··· Teks yang Ditampilkan

Anggota DPR RI Sebut RPMK Soal Produk Hasil Tembakau Minim Keterlibatan Publik
Anggota Komisi XI DPR RI Mukhamad Misbakhun menyuarakan kritiknya terhadap Rancangan Peraturan Menteri Kesehatan (RPMK).
TRIBUNNEWS.COM, JAKARTA - Berbagai pihak terus menyuarakan penolakan terhadap Peraturan Pemerintah 28/2024 (PP No. 28 Tahun 2024) tentang Kesehatan yang diturunkan ke dalam Rancangan Peraturan Menteri Kesehatan (RPMK) tentang Pengamanan Produk Tembakau dan Rokok Elektronik, terutama pada pasal-pasal terkait Industri Hasil Tembakau.
Salah satunya datang dari Anggota Komisi XI DPR RI Mukhamad Misbakhun. Melalui forum diskusi bertajuk Ruang Rembuk: Menakar Regulasi dan Dinamika Ekonomi yang membawa topik ‘Wacana Kebijakan Kemasan Polos pada Produk Tembakau’, ia menyuarakan kritiknya terhadap regulasi ini.
Misbakhun menilai, aturan produk Industri Hasil Tembakau, terutama di PP 28 tahun 2024 sudah keluar dari jalur sebagaimana mestinya. Menurutnya, aturan tersebut dapat mengganggu keberlangsungan industri hasil tembakau, yang jika dibiarkan juga bisa berdampak pada kepentingan nasional.
Baca juga: Komisi XI DPR Kritik Pembatasan Produk Tembakau di RPMK: Pemerintah Lupa Kontribusinya
Ia mengatakan, para pengambil kebijakan juga perlu melihat polemik RPMK di luar dari aspek kesehatan karena kontribusi industri tembakau yang begitu besar terhadap perekonomian Indonesia.
“Bisa dibilang ekonomi negara kita ditopang oleh rokok, inilah national interest yang saya maksud. Ada petani, industri tembakau, bisnis-bisnis kecil yang bergantung pada rokok yang harus kita hormati jika membicarakan aturan ini. Jadi saya memutuskan untuk membela mereka, karena ini kepentingan nasional,” ucap Misbakhun.
Sependapat dengan Misbakhun, Anggota Komisi IX DPR RI Rahmad Handoyo juga menekankan pentingnya kontribusi industri rokok.
“Pengendalian untuk kesehatan boleh, tapi kita tidak dapat mengesampingkan bahwa ada Rp 300 triliun dari industri rokok ini. Ini angka yang sangat besar. Kalau kita mau melihat dari sisi fiskal, pendapatan, tenaga kerja, kita harus mengakui ada kontribusi besar dari industri ini,” ucapnya.
Rahmad menggarisbawahi bahwa pertembakauan ini menyangkut hajat hidup orang banyak. Mengingat kebijakan ini berimplikasi pada aspek sosial, kesehatan, ekonomi dan hal lainnya.

······
··· Segmen Data

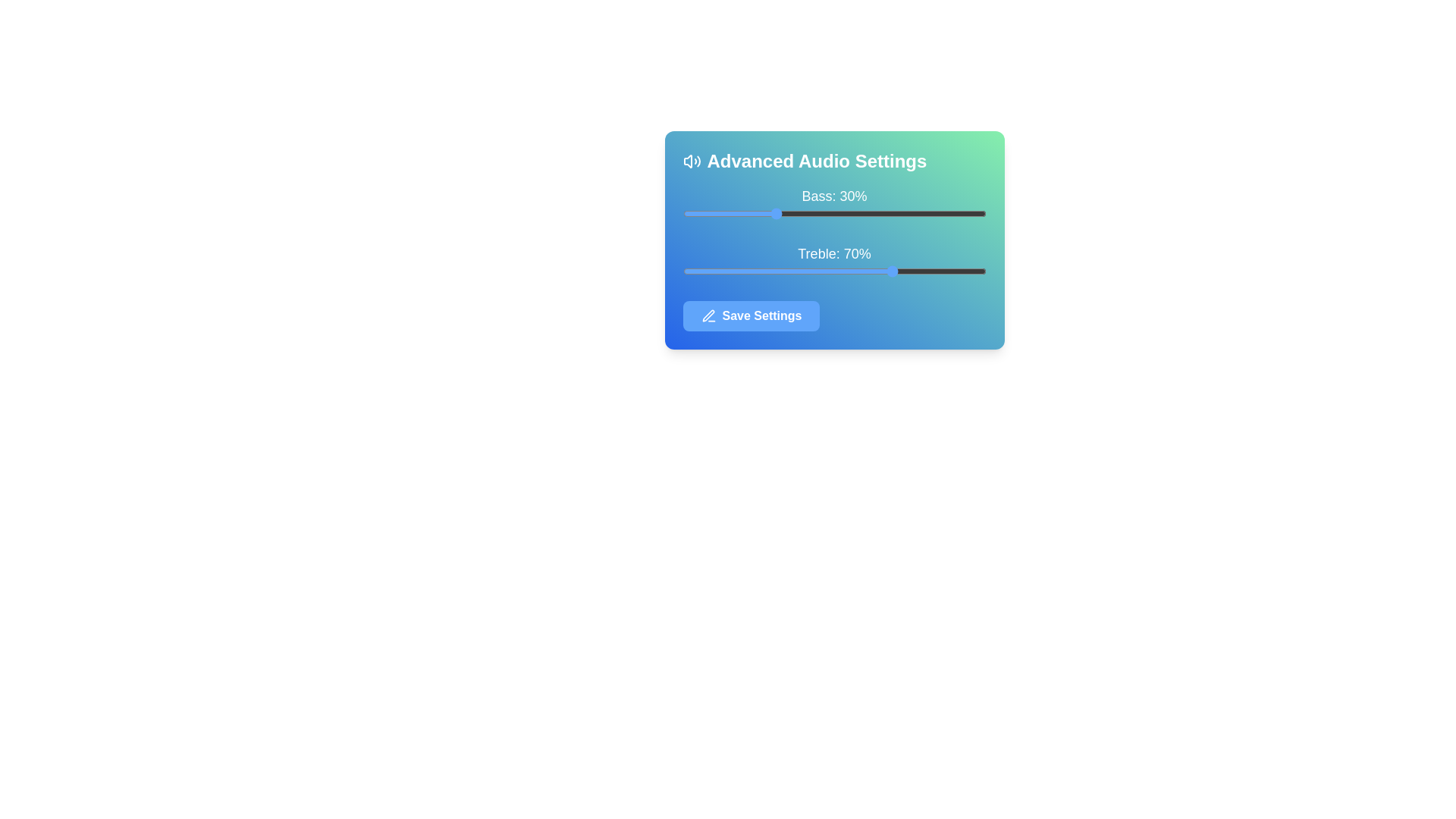  What do you see at coordinates (898, 271) in the screenshot?
I see `the treble slider to 71%` at bounding box center [898, 271].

······

*Tugas yang Dikerjakan*:
Jawablah berdasarkan teks tentang RPMK produk tembakau:
(a) Mukhamad Misbakhun merupakan anggota komisi berapa di DPR RI?
(b) Apa nama forum diskusi tempat Misbakhun menyampaikan kritiknya?
(c) Berapa jumlah uang dari industri rokok yang disebut oleh Rahmad Handoyo?
Materi tersebut tidak berkaitan dengan teks tentang RPMK produk tembakau.

*Hasil Keluaran*:
(a) Komisi XI DPR RI.
(b) Ruang Rembuk: Menakar Regulasi dan Dinamika Ekonomi.
(c) Rp 300 triliun.